Der lange Arm des Islam?

Ein nachdenklicher Artikel Hamed Abdel-Samadins Welt online: „Der lange Arm des Islam folgt Muslimen bis zu uns.“

Ich stimmt nicht immer zu. Wie sich Einwanderer benehmen, richtet sich immer auch nach dem, wie sie empfangen werden. Menschen verhalten sich opportunistisch: Sie tun das, von dem sie sich Vorteile versprechen, das gilt für Rassisten wie für Altruisten gleichermaßen.

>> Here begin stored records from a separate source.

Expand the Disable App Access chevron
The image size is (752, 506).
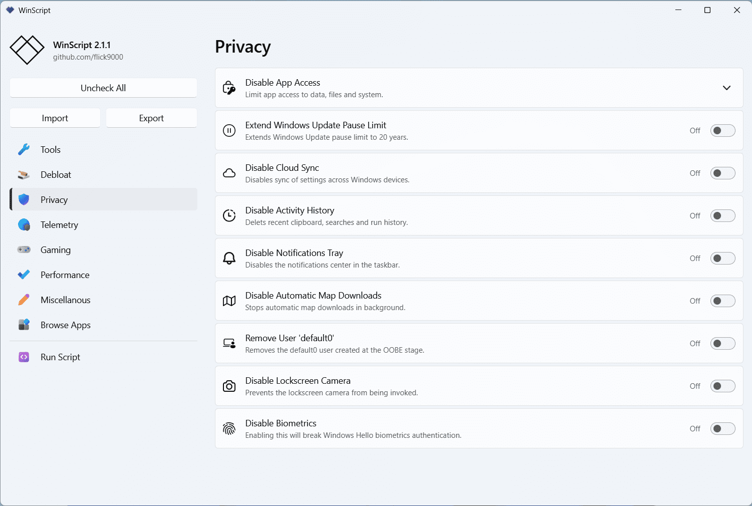coord(726,88)
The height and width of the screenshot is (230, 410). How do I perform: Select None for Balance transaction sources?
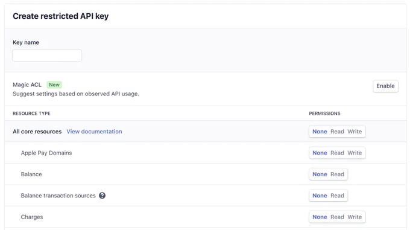click(320, 196)
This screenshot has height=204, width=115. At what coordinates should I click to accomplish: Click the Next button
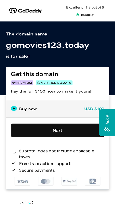(58, 130)
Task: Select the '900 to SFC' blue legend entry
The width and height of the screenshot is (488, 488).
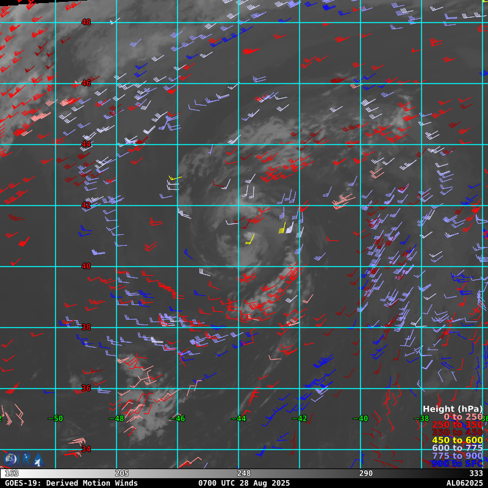Action: pyautogui.click(x=457, y=464)
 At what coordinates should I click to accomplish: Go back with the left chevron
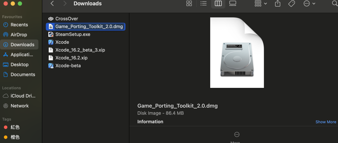(x=52, y=3)
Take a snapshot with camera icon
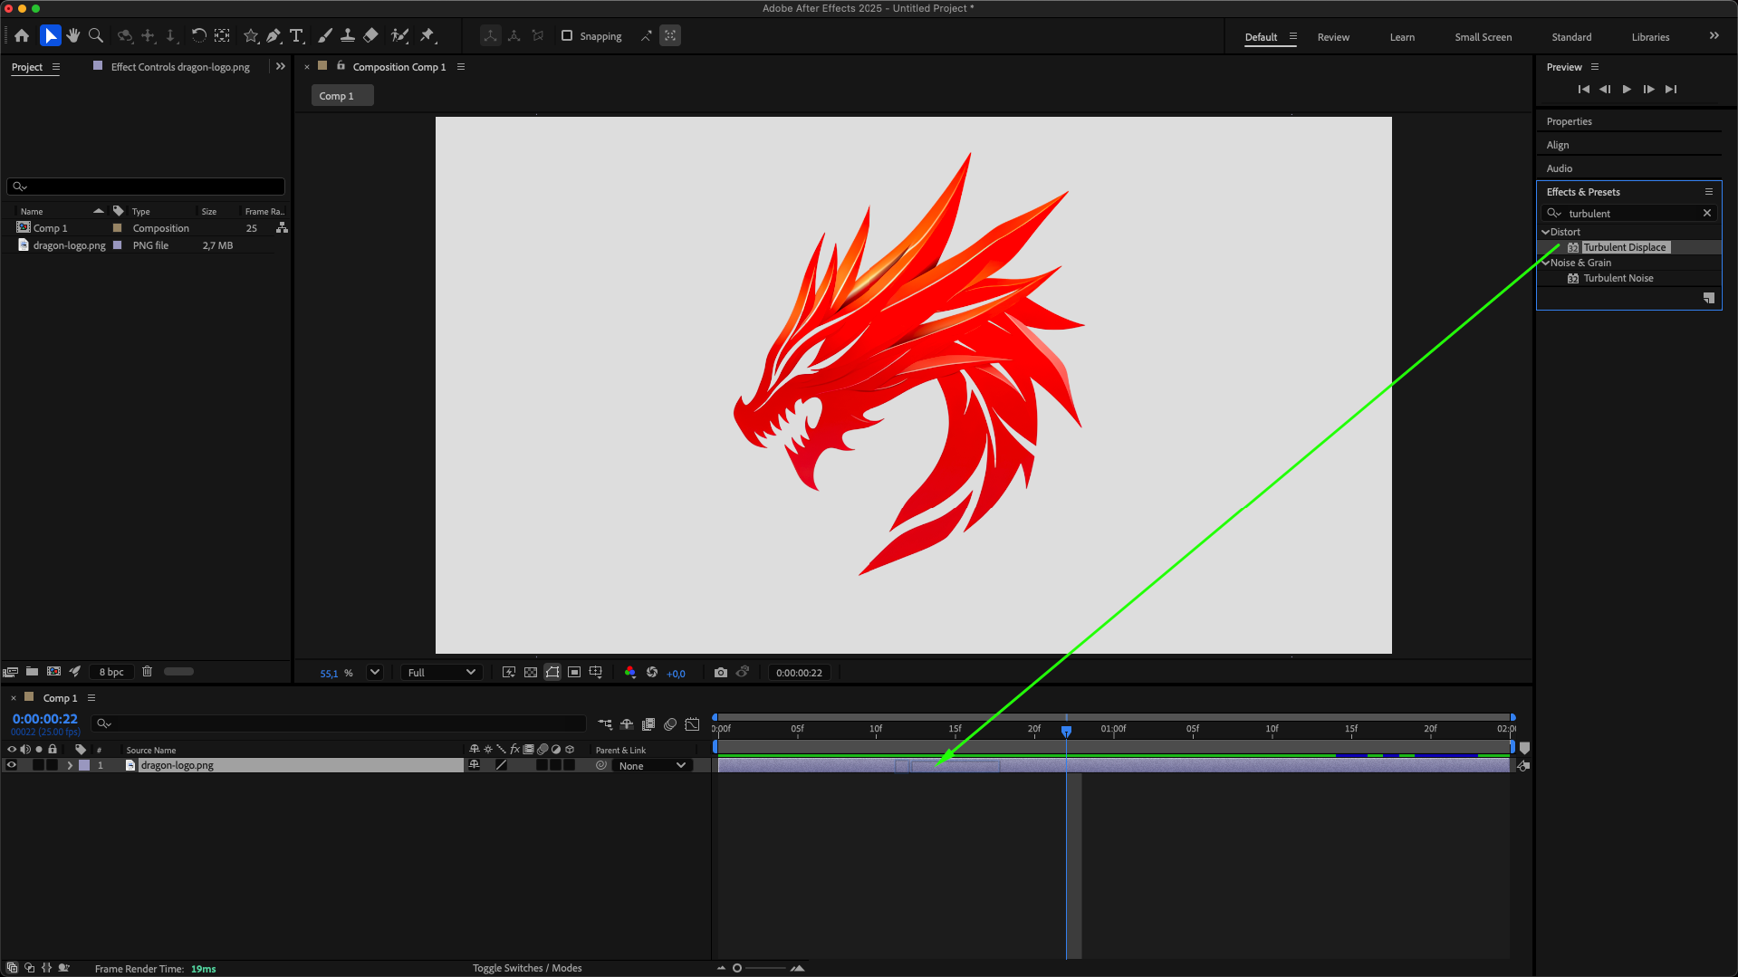This screenshot has width=1738, height=977. (720, 673)
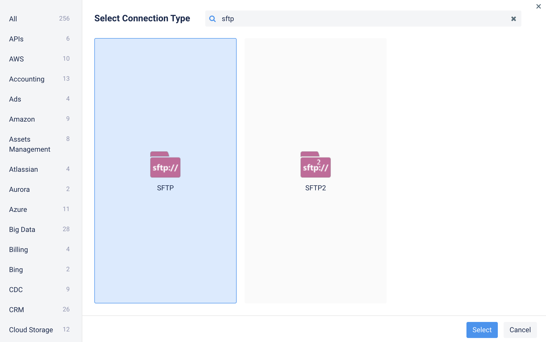
Task: Filter by APIs category
Action: (16, 39)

Ich habe in den 90-er Jahren eine Reportage über eine Bergarbeitersiedlung im Ruhrgebiet geschrieben. Die erste Generation der „Gastarbeiter“, so erzählte man mir, habe sich versucht anzupassen. Die zweite Generation, die schon in Deutschland geboren war, zwang plötzlich ihren Frauen Kopftücher auf und interessierte sich mehr für den Islam. Das ist ein Phänomen, das jeder Ethnologe und Anthropologe kennt: Einwanderer nehmen dann das vermeintlich „Authentische“ wieder an, wenn sie von der Mehrheitsgesellschaft, in der sie leben, nicht akzeptiert werden.

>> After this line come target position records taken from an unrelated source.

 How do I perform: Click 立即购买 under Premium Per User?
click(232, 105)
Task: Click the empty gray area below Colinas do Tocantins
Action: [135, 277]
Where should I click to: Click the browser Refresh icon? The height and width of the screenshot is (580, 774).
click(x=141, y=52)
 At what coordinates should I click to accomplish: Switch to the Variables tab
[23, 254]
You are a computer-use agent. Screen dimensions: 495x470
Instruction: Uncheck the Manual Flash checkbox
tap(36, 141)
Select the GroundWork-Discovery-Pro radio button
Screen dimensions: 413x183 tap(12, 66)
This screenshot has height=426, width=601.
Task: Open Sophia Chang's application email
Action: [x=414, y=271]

Das gilt nicht nur für die „Re-Islamisierung“ arabischer oder türkischer Immigranten in Deutschland, sondern auch für andere Religionen. Der „Islam“ ist nur eine (opportunistische) Methode, eine Gruppenidentität zu schaffen, die die Mainstream-Gesellschaft nicht bieten kann oder will.

Man lese Mary Douglas über die „Sumpf-Iren“:
Das Schweinefleischverbot [der Juden, B.S.] und das Gebot der Freitagsabstinenz sind gerade deshalb so ideale Symbole der Gruppenverbundenheit, weil die Angehörigen andere Kulturen keinerlei Sinn in ihnen sehen. (…) Wenn zwei Symbolsysteme in Konfrontation geraten, beginnen sie sich – und zwar gerade auf der Basis ihrer Gegensätzlichkeit – zu einem einheitlichen Ganzen zu vereinigen; und in dieser Gesamtheit kann unter Umständen jede Hälfte für die andere durch ein einziges Element repräsentiert werden, das zu diesem Zweck aus seinem ursprünglichen Kontext herausgebrochen worden ist. Außerdem neigen ‚die anderen‘ dazu, unter den äußerlichen Symbolen unserer Gruppensolidarität gerade die herauszugreifen, die sie in besonderem Maße abstoßen oder amüsieren.

Oder Kien Nghi Ha: Ethnizität und Migration – dort steht auch schon alles, was zum Thema gesagt werden müsste.

Kluge Bücher oder ethnologisches Wissen über Einwanderer sind aber bekanntlich im öffentlichen Diskurs nicht erwünscht.